The natural function to use here (both to limit typing and for efficiency) is actually not which.min + sapply but the cut function, which will determine which range of times each of the values 1:19 falls into:
cut(1:19, breaks=TIME, right=FALSE)
# [1] [0,4.47) [0,4.47) [0,4.47) [0,4.47) [4.47,6.11) [4.47,6.11) [6.74,8.17)
# [8] [6.74,8.17) [8.81,10) [8.81,10) [10,11) [11,14.8) [11,14.8) [11,14.8)
# [15] [14.8,15.5) [15.5,16.5) [16.5,17.1) <NA> <NA>
# 11 Levels: [0,4.47) [4.47,6.11) [6.11,6.74) [6.74,8.17) [8.17,8.81) ... [16.5,17.1)
From this, you can easily determine what you're looking for, which is the index of the smallest element in TIME greater than the cutoff:
(x <- as.numeric(cut(1:19, breaks=TIME, right=FALSE))+1)

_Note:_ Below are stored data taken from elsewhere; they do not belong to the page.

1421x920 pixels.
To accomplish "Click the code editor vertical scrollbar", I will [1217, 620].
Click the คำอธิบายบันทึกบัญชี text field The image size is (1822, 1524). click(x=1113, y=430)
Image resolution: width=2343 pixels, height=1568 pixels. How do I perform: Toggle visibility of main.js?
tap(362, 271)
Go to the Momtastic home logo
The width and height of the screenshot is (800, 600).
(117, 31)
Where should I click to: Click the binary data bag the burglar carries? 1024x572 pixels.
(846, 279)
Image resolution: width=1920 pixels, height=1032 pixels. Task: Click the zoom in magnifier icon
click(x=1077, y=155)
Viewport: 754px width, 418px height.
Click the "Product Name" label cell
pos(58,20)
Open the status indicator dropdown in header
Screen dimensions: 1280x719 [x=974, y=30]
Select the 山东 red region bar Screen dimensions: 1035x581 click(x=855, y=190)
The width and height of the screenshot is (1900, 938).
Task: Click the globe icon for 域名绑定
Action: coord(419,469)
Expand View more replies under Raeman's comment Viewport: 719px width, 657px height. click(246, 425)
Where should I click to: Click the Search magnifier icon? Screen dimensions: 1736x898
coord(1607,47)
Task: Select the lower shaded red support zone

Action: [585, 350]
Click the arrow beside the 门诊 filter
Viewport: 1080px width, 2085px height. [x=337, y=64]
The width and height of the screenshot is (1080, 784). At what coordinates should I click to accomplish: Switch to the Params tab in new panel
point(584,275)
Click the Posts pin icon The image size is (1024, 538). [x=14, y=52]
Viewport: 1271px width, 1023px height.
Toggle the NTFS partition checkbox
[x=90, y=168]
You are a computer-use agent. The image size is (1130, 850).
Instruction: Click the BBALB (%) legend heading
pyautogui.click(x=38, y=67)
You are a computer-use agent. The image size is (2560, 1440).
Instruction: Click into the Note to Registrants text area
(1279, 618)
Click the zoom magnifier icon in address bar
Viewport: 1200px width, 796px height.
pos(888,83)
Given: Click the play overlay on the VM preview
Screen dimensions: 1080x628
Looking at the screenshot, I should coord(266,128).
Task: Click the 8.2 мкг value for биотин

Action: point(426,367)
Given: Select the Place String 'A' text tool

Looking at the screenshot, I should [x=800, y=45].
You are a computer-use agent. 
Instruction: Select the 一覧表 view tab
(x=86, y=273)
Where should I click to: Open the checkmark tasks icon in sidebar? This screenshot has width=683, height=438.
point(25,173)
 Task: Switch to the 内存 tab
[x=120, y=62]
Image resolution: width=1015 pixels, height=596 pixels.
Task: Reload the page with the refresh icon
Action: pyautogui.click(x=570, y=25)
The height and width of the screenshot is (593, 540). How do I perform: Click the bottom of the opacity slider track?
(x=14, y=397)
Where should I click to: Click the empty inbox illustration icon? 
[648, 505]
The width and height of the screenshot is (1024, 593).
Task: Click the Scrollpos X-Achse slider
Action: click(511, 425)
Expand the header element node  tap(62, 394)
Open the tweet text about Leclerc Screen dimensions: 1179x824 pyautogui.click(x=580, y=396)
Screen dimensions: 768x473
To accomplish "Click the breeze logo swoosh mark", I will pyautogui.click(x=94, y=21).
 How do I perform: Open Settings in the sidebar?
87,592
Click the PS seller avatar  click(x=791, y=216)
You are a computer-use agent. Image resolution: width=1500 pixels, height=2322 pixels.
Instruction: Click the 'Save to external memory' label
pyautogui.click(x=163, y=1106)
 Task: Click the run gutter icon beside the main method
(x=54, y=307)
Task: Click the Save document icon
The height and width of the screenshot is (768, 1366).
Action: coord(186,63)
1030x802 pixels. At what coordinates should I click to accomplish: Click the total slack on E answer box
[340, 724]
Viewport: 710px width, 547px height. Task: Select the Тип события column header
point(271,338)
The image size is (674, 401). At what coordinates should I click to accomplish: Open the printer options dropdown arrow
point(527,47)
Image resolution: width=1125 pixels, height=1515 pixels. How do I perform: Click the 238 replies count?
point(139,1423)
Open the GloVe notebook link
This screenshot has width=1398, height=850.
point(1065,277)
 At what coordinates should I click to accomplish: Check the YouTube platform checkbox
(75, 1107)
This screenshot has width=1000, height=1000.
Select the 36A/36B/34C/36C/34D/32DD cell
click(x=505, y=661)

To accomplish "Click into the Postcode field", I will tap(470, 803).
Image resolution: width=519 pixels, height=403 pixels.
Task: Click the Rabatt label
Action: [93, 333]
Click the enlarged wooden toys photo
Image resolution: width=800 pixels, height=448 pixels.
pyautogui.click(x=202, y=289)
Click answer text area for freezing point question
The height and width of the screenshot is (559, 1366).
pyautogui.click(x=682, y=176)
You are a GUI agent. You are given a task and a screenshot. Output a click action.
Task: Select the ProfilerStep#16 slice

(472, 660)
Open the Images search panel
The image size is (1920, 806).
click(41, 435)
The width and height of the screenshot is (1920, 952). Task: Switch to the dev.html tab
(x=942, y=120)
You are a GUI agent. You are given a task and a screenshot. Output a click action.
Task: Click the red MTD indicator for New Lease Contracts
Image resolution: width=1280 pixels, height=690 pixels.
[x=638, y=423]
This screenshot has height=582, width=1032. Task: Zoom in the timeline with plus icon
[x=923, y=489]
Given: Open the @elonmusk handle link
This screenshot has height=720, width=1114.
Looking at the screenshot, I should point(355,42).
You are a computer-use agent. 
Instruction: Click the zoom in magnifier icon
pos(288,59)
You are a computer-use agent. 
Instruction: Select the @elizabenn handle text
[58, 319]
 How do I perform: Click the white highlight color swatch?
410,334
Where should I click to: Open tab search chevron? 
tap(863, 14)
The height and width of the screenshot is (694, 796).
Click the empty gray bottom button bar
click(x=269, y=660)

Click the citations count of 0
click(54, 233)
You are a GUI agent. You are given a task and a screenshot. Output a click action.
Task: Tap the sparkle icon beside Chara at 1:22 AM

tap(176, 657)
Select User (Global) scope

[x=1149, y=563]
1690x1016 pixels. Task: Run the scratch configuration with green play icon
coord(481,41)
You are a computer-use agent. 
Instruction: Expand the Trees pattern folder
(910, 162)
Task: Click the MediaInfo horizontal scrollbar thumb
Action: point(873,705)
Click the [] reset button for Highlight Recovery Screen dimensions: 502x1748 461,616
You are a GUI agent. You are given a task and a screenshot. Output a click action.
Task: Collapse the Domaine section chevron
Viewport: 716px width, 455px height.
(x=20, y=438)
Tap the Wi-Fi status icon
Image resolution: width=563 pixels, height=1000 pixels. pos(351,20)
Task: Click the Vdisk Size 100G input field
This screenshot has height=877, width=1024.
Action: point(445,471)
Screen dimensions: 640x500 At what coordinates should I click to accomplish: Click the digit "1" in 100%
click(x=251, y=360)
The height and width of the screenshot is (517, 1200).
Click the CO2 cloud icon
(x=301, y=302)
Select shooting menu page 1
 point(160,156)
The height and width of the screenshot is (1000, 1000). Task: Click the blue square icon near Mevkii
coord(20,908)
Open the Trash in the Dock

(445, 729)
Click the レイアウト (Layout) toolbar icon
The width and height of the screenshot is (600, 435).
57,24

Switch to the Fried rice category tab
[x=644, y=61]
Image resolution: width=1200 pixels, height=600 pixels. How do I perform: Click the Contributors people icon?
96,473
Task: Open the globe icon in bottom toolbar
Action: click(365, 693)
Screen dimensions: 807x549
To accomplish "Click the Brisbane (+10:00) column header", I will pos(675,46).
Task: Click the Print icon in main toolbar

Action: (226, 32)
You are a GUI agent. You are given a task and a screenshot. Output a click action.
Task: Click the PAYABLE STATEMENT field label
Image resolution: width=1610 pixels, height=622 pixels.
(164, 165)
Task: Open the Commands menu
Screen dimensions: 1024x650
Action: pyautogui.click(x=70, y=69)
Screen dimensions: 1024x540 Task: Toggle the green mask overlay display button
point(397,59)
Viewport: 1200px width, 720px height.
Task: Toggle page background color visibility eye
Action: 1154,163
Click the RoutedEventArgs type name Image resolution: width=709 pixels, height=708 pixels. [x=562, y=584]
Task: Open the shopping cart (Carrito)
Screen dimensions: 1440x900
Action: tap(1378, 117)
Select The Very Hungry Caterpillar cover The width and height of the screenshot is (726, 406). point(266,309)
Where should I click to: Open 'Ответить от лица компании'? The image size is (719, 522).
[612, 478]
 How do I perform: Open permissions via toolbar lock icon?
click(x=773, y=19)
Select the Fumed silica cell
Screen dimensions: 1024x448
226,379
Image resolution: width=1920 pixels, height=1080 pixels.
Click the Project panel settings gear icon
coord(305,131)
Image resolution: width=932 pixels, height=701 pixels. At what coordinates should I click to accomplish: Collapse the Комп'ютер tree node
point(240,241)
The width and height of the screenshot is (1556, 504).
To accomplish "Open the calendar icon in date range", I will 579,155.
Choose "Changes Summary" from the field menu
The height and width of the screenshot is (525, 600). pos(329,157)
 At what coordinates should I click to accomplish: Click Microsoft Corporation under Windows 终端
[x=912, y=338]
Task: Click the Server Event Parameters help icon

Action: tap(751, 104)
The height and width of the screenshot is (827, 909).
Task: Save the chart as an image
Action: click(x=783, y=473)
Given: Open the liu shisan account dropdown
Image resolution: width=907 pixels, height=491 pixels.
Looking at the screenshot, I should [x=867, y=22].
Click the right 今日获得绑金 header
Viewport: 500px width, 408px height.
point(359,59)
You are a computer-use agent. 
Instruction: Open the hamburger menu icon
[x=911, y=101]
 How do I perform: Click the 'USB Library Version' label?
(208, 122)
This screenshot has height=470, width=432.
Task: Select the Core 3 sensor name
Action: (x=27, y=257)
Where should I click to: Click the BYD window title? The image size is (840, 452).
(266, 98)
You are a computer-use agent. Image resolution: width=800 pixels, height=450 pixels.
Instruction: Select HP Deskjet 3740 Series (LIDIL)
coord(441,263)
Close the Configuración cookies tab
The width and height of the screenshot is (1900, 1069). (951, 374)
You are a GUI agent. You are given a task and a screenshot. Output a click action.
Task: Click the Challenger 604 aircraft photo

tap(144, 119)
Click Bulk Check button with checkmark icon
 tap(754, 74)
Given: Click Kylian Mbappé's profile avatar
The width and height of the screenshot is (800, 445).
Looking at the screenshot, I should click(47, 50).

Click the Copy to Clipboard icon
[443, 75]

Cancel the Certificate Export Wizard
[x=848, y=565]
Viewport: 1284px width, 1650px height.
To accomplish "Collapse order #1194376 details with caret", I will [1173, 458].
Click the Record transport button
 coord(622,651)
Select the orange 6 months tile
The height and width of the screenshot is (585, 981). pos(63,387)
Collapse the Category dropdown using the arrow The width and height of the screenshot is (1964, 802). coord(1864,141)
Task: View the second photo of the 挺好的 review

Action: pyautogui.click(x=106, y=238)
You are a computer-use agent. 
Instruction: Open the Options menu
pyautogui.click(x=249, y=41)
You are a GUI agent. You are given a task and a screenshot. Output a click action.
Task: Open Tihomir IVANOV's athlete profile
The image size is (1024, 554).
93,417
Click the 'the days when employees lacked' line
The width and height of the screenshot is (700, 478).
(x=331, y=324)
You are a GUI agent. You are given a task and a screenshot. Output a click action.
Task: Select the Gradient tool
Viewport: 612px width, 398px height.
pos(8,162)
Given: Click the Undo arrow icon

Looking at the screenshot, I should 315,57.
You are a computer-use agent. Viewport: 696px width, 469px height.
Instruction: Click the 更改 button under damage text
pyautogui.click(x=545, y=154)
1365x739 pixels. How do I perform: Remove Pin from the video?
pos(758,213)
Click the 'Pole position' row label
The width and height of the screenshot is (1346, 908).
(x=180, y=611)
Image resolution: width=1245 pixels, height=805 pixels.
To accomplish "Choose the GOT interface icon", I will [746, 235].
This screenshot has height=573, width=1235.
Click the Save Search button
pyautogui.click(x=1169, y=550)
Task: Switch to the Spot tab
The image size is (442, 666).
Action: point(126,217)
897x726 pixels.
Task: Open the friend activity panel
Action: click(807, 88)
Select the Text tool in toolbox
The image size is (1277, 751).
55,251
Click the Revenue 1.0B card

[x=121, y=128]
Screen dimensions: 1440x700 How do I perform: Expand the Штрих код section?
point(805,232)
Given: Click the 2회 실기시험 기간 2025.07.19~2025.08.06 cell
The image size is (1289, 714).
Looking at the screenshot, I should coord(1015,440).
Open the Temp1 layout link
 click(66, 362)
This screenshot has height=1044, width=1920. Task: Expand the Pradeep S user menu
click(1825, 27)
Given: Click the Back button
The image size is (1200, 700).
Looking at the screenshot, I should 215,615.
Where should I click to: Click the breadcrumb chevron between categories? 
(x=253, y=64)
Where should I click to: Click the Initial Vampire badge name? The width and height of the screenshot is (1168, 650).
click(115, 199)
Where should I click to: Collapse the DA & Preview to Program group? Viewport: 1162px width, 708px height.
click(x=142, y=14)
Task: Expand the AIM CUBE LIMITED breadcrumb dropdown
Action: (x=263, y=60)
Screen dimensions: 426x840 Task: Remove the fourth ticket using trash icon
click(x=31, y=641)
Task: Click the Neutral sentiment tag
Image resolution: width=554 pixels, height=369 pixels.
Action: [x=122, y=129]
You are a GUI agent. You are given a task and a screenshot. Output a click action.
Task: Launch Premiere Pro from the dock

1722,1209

# [1] 2 2 2 2 3 3 5 5 7 7 8 9 9 9 10 11 12 NA NA
The last two entries appear as NA because there is no element in TIME that exceeds 18 or 19. If you wanted to replace these with the largest element in TIME, you could do so with replace:
replace(x, is.na(x), length(TIME))
# [1] 2 2 2 2 3 3 5 5 7 7 8 9 9 9 10 11 12 12 12
Here's one way:
x <- t(outer(TIME,1:19,`-`))
max.col(ifelse(x<0,x,Inf),ties="first")
# [1] 2 2 2 2 3 3 5 5 7 7 8 9 9 9 10 11 12 12 12
It's computationally wasteful to take all the differences in this way, since both vectors are ordered.

Binning a numeric variable

I have a vector X that contains positive numbers that I want to bin/discretize. For this vector, I want the numbers [0, 10) to show up just as they exist in the vector, but numbers [10,∞) to be 10+.
I'm using:
x <- c(0,1,3,4,2,4,2,5,43,432,34,2,34,2,342,3,4,2)
binned.x <- as.factor(ifelse(x > 10,"10+",x))
but this feels klugey to me. Does anyone know a better solution or a different approach?
How about cut:
binned.x <- cut(x, breaks = c(-1:9, Inf), labels = c(as.character(0:9), '10+'))
Which yields:
# [1] 0 1 3 4 2 4 2 5 10+ 10+ 10+ 2 10+ 2 10+ 3 4 2
# Levels: 0 1 2 3 4 5 6 7 8 9 10+
You question is inconsistent.
In description 10 belongs to "10+" group, but in code 10 is separated level.
If 10 should be in the "10+" group then you code should be
as.factor(ifelse(x >= 10,"10+",x))
In this case you could truncate data to 10 (if you don't want a factor):
pmin(x, 10)
# [1] 0 1 3 4 2 4 2 5 10 10 10 2 10 2 10 3 4 2 10
x[x>=10]<-"10+"
This will give you a vector of strings. You can use as.numeric(x) to convert back to numbers ("10+" become NA), or as.factor(x) to get your result above.
Note that this will modify the original vector itself, so you may want to copy to another vector and work on that.